++++ RECORDS FOR THIS TASK

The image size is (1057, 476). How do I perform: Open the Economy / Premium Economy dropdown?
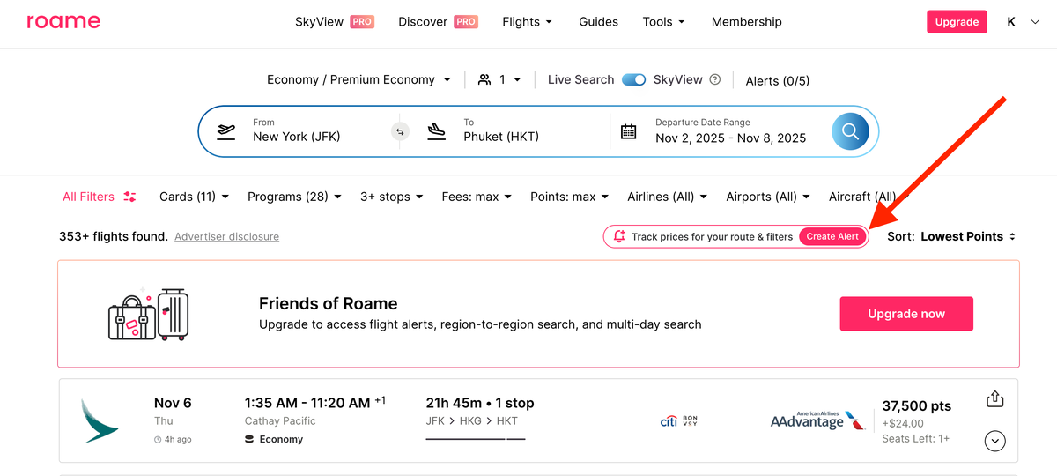click(359, 79)
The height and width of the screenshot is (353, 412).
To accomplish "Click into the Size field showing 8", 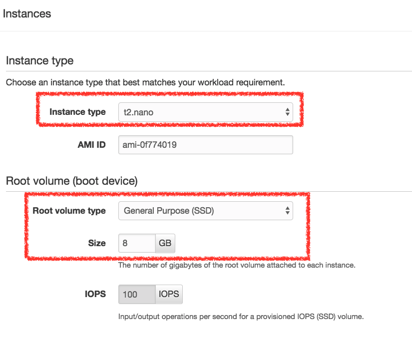I will click(x=137, y=243).
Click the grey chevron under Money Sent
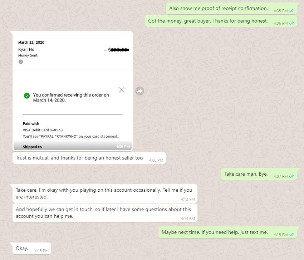The image size is (304, 260). pyautogui.click(x=21, y=62)
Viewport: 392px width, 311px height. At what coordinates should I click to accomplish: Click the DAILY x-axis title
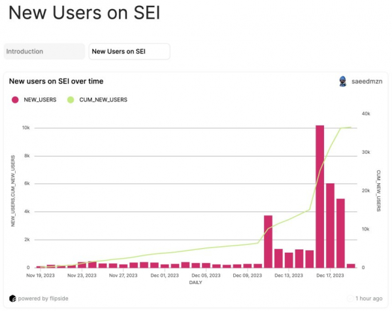(x=195, y=282)
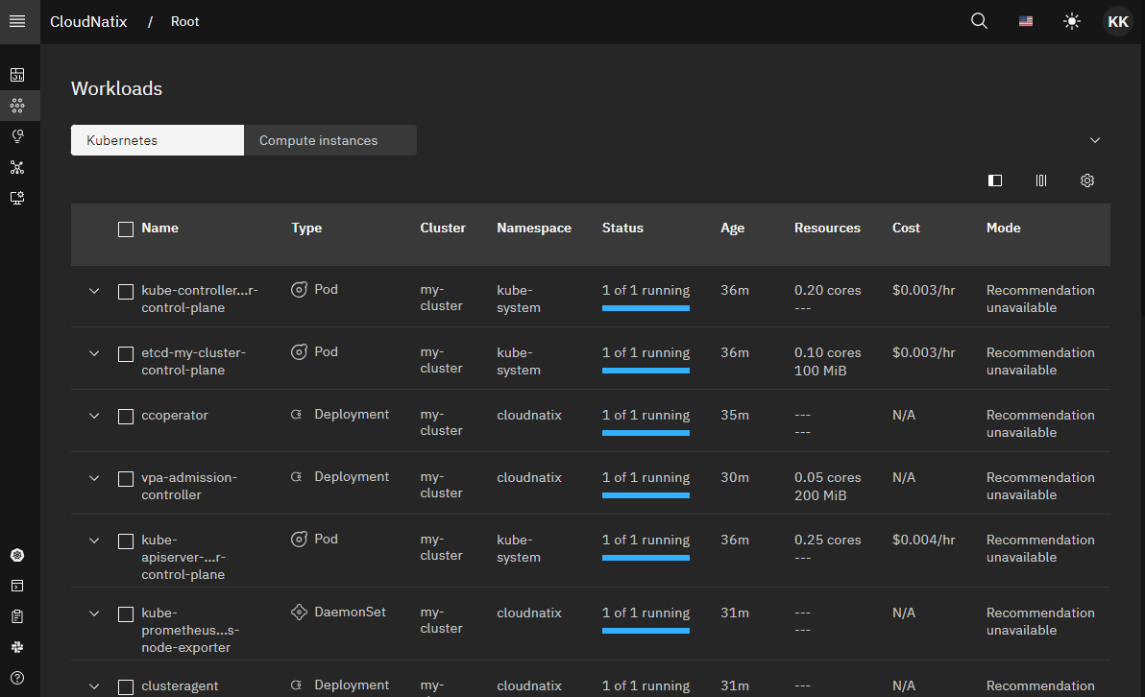Click the lightbulb insights icon in sidebar
The width and height of the screenshot is (1145, 697).
pyautogui.click(x=17, y=136)
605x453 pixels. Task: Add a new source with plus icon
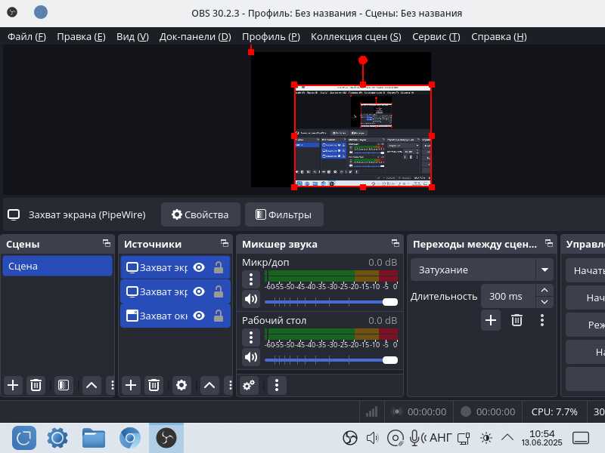point(131,385)
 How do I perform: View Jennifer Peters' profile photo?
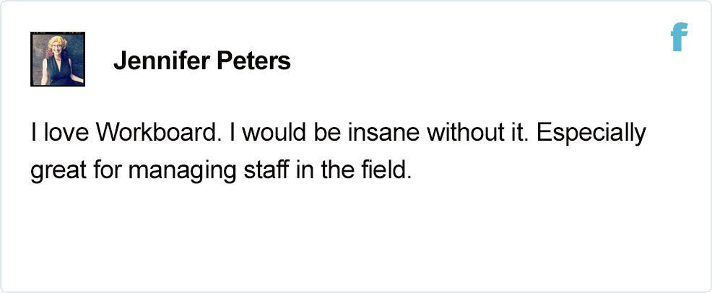58,59
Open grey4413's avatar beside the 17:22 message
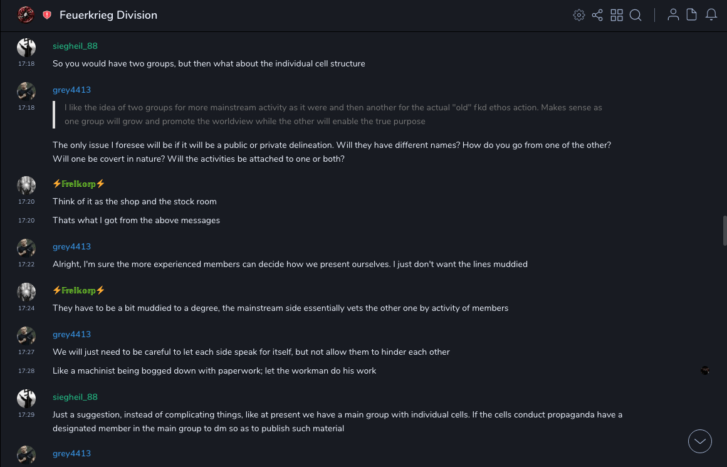Screen dimensions: 727x467 tap(26, 248)
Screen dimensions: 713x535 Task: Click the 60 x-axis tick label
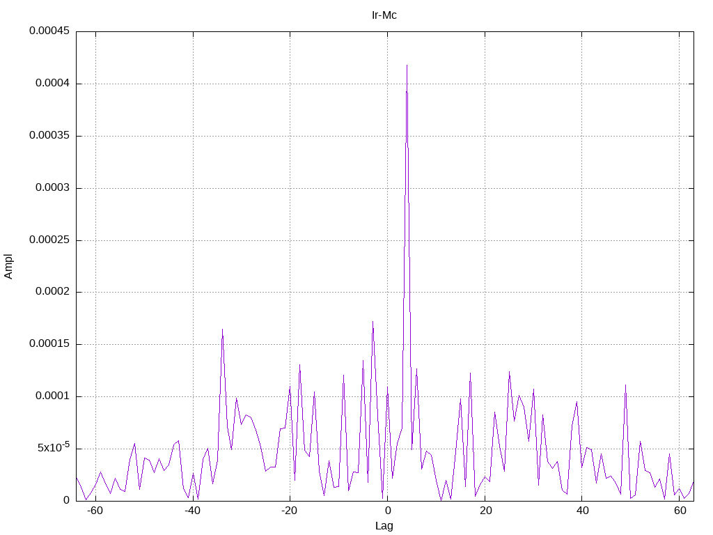tap(680, 511)
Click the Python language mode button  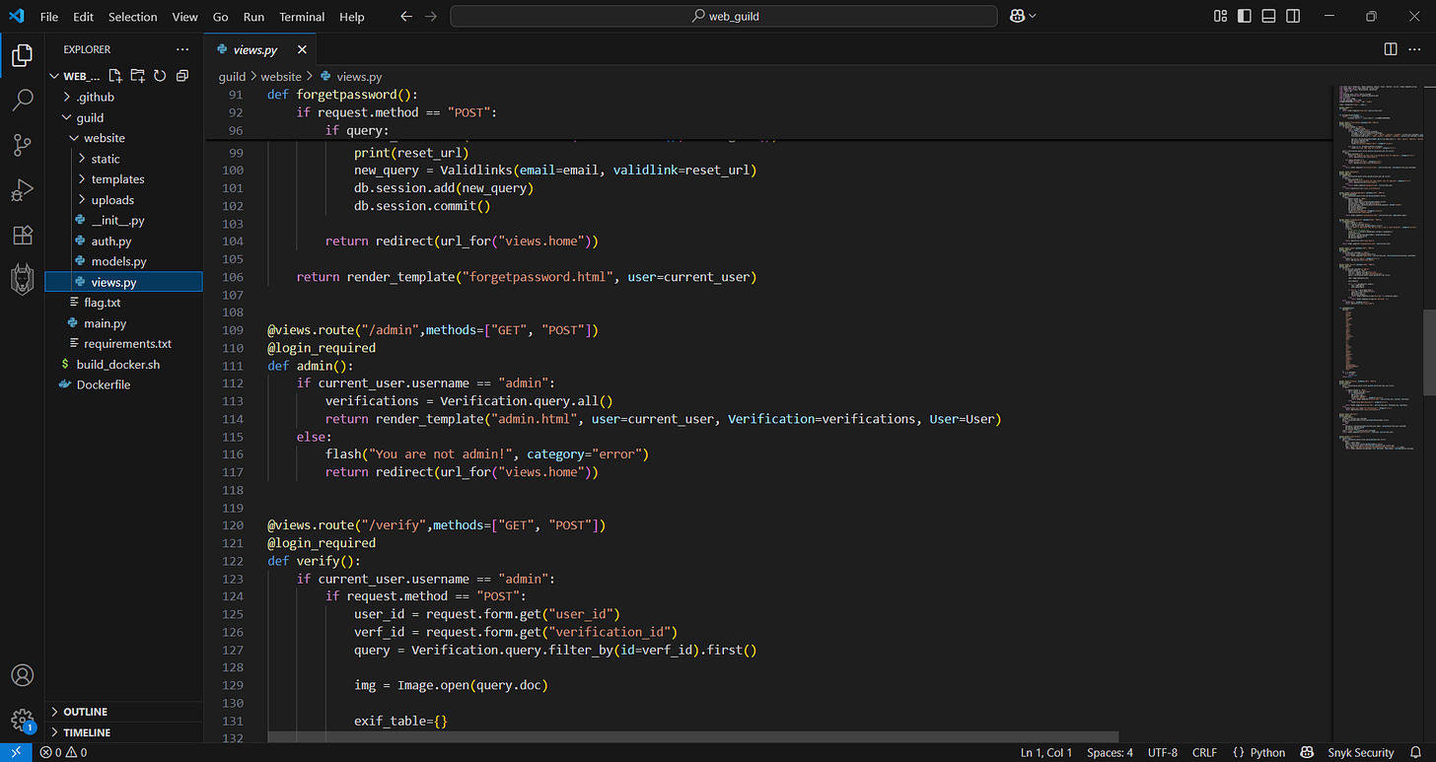pyautogui.click(x=1259, y=753)
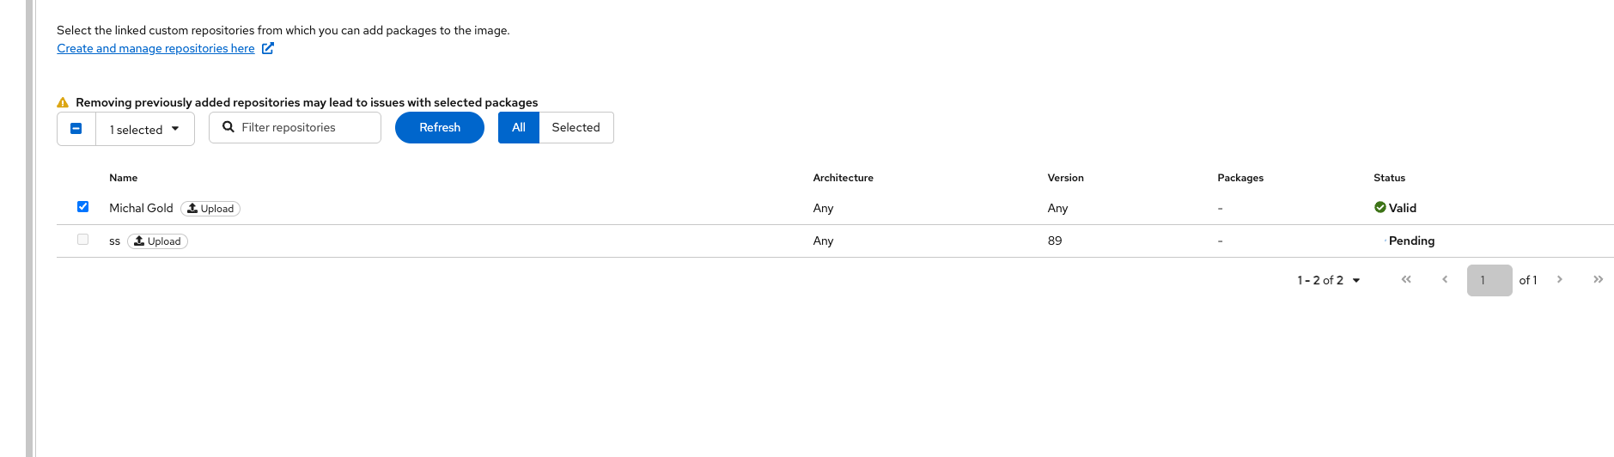Image resolution: width=1614 pixels, height=457 pixels.
Task: Jump to last page of results
Action: (1598, 280)
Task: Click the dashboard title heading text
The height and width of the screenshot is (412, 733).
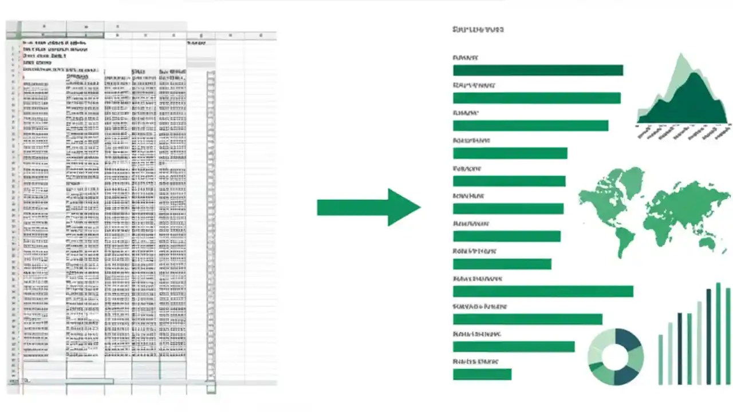Action: tap(478, 29)
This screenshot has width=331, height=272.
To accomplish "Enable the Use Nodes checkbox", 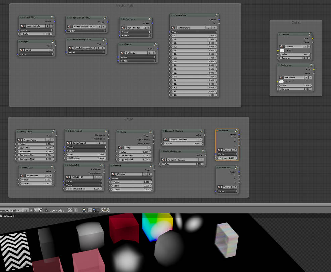I will [x=46, y=210].
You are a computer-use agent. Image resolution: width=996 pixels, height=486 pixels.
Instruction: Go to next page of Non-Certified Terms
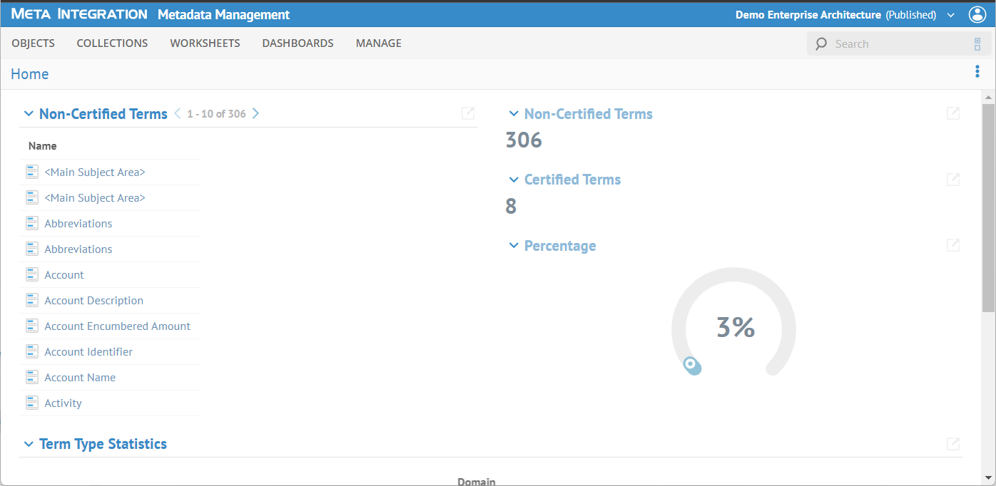[x=256, y=113]
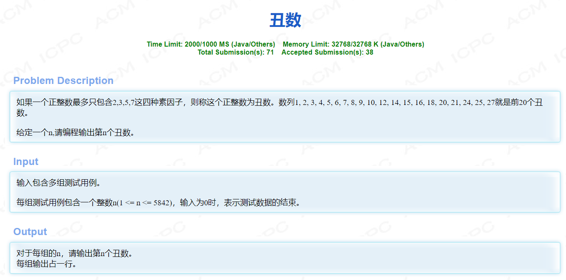
Task: Click the line 每组输出占一行
Action: click(x=45, y=264)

++++++++

## TASK DESCRIPTION
Begin at the line containing "Instruction: Go to" and transcribe exactly every line through the end of the records, both ends included, leaving the pictures out.

## TASK RESPONSE
Instruction: Go to next page of Non-Certified Terms
[x=256, y=113]
Task: Click the line 每组输出占一行
Action: click(x=45, y=264)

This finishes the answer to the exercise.